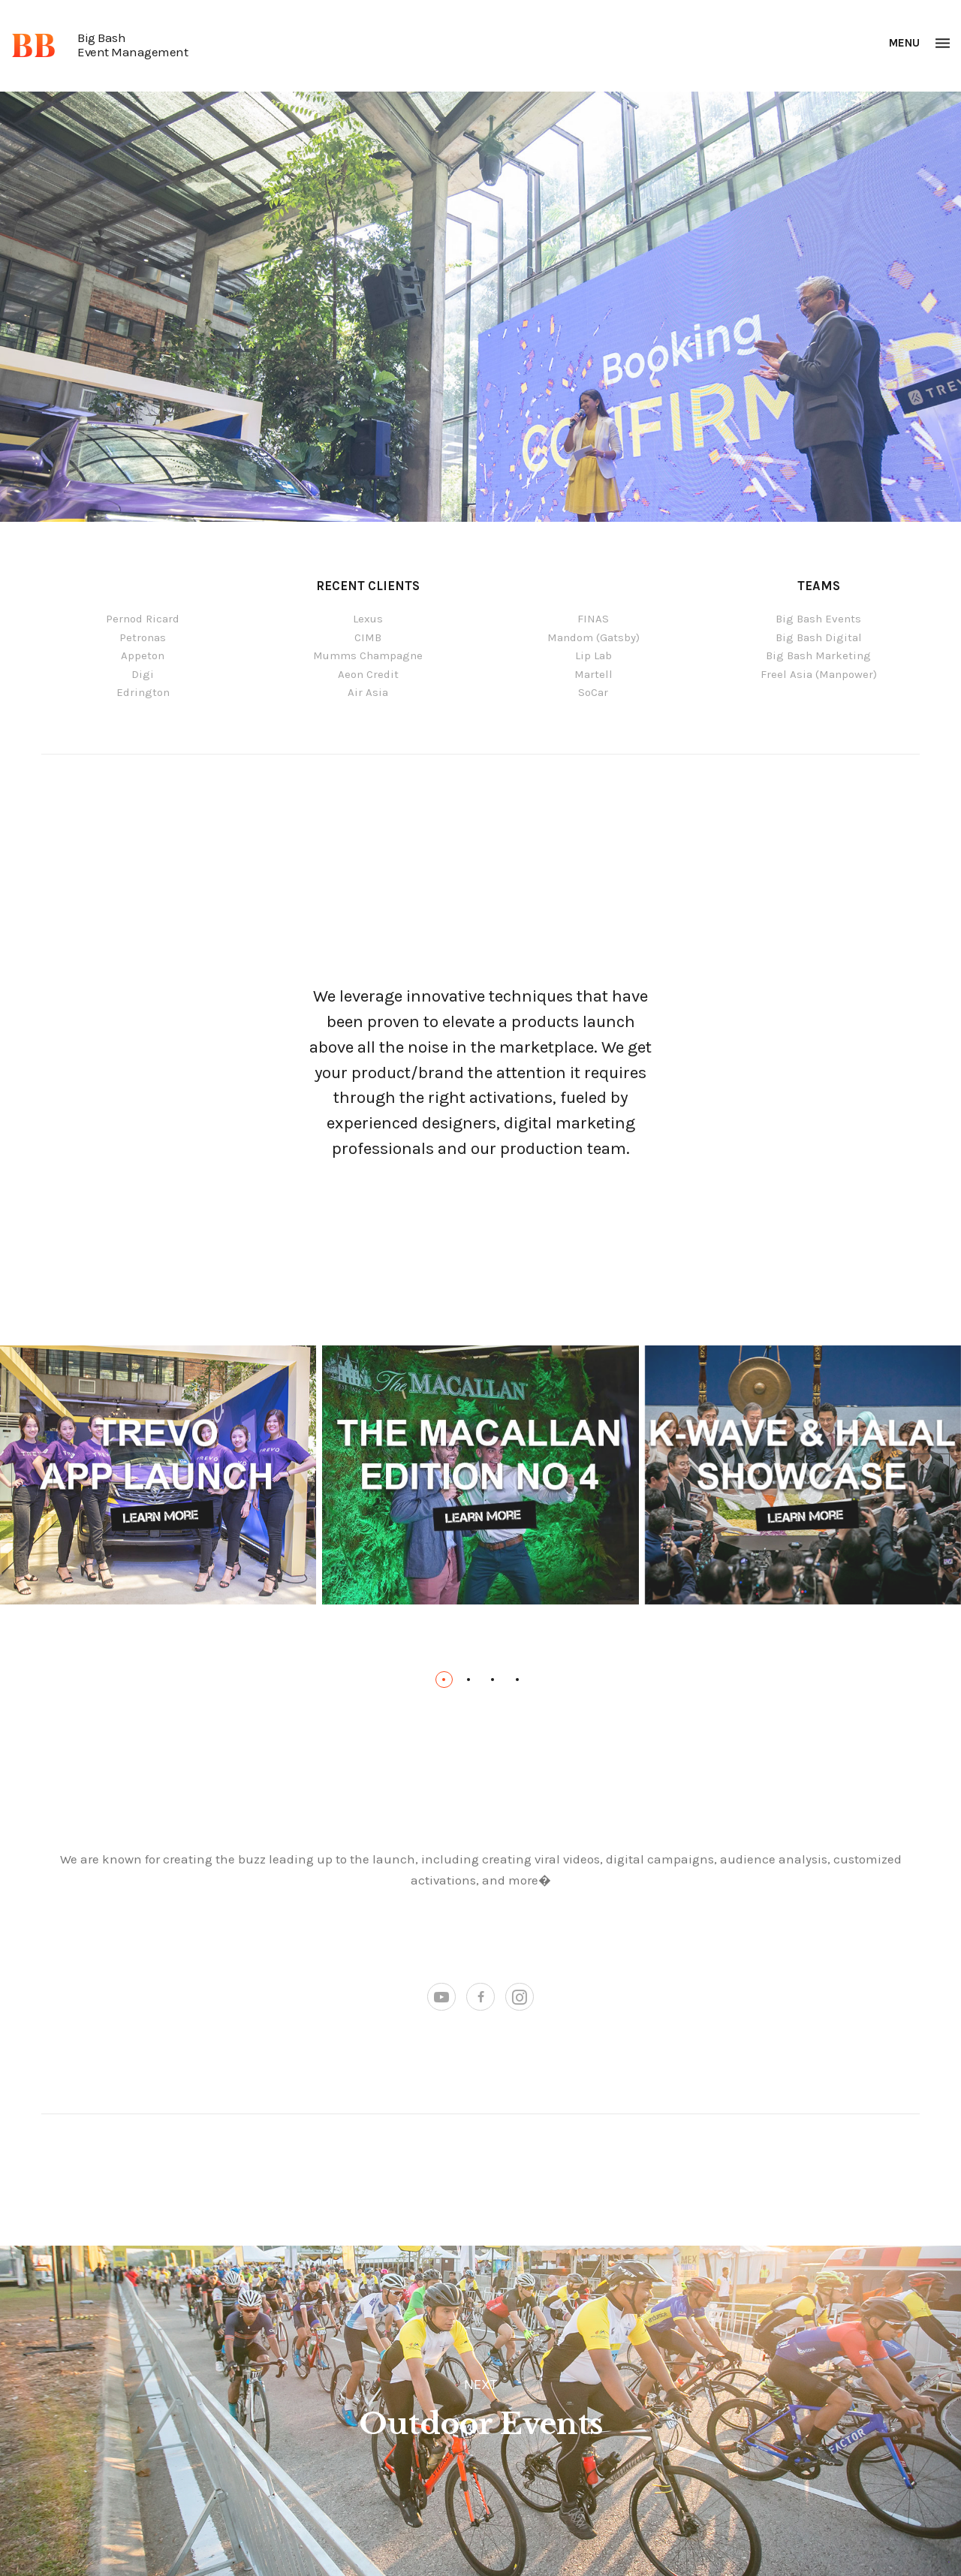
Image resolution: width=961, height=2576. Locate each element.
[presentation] (32, 1475)
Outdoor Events (481, 2424)
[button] (444, 1680)
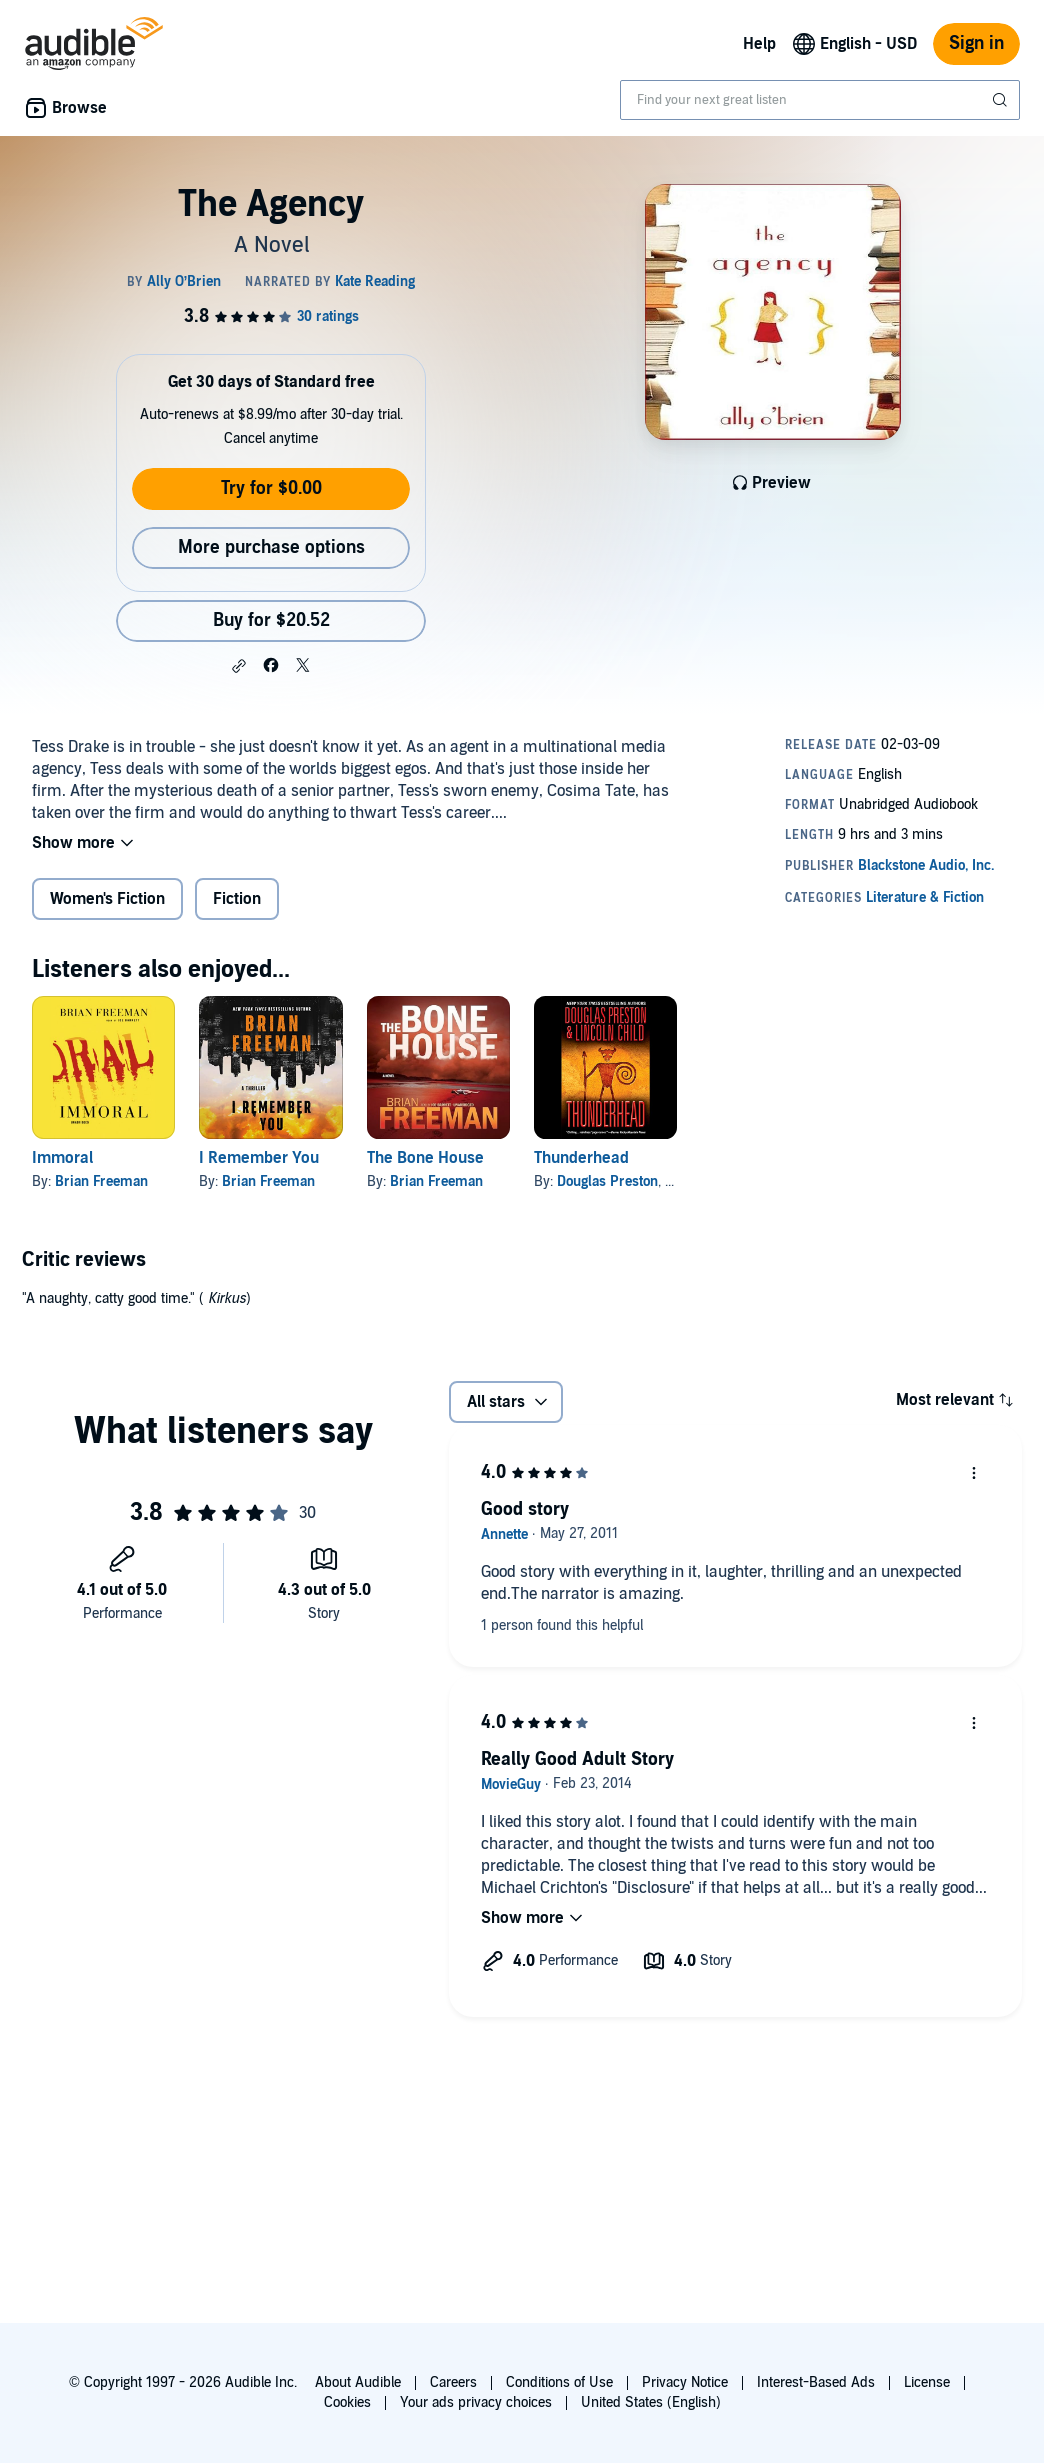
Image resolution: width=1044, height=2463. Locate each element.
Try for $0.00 (271, 488)
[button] (239, 666)
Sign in (976, 43)
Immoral (62, 1158)
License (927, 2382)
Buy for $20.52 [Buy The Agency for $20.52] (271, 620)
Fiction (237, 899)
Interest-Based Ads (816, 2382)
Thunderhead (581, 1158)
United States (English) (651, 2402)
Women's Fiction (107, 899)
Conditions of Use (559, 2382)
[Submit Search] (1002, 100)
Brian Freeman (101, 1181)
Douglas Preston (607, 1181)
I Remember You (259, 1158)
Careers (453, 2382)
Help (759, 44)
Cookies (347, 2402)
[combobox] (820, 100)
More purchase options (271, 547)
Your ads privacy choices (476, 2402)
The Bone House (425, 1158)
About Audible (358, 2382)
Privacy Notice (685, 2382)
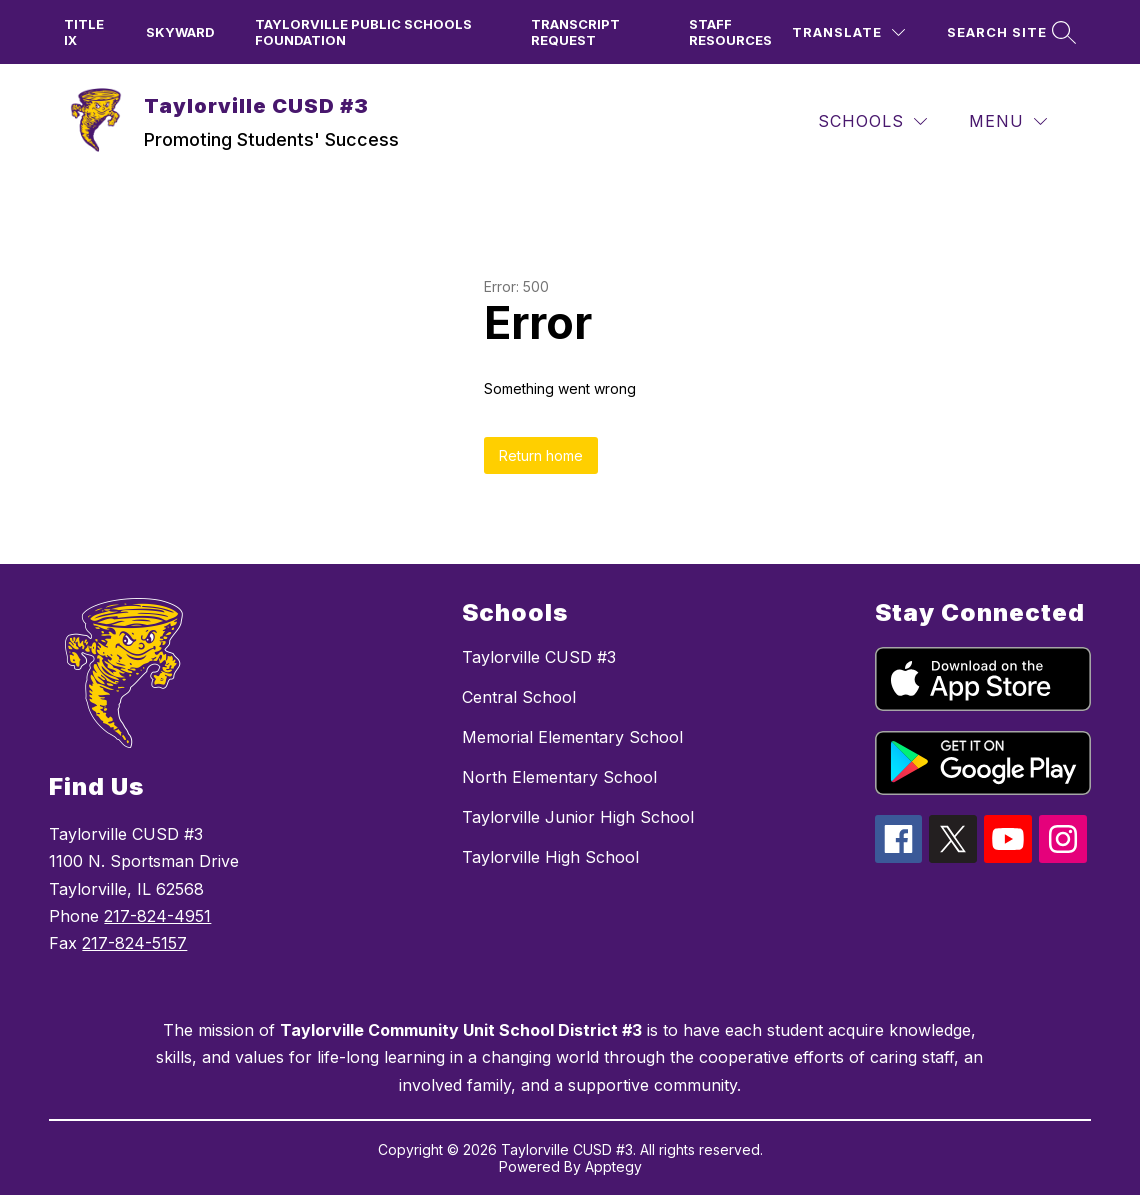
◇ ◇ ◇ ◇ ◇
**What is asked**
Could you write out all of the records above again, every request line included, with each coordinate in the answers shifted by adding -72, and with the pictures left out?

**Response below**
Image resolution: width=961, height=2576. Locate each element.
[presentation] (-40, 1403)
Outdoor Events (409, 2352)
[button] (372, 1608)
Image resolution: width=1044, height=2463. Locate each element.
Try for $0.00 (199, 416)
[button] (167, 594)
Sign in (904, -29)
Immoral (-10, 1086)
License (855, 2310)
Buy for $20.52 [Buy The Agency for $20.52] (199, 548)
Fiction (165, 827)
Interest-Based Ads (744, 2310)
Thunderhead (509, 1086)
United States (English) (579, 2330)
Women's Fiction (35, 827)
Conditions of Use (487, 2310)
[Submit Search] (930, 28)
Brian Freeman (29, 1109)
Douglas Preston (535, 1109)
I Remember You (187, 1086)
Careers (381, 2310)
Help (687, -28)
Cookies (275, 2330)
[combobox] (748, 28)
More purchase options (199, 475)
Your ads privacy choices (404, 2330)
The Bone House (353, 1086)
About Audible (286, 2310)
Privacy Notice (613, 2310)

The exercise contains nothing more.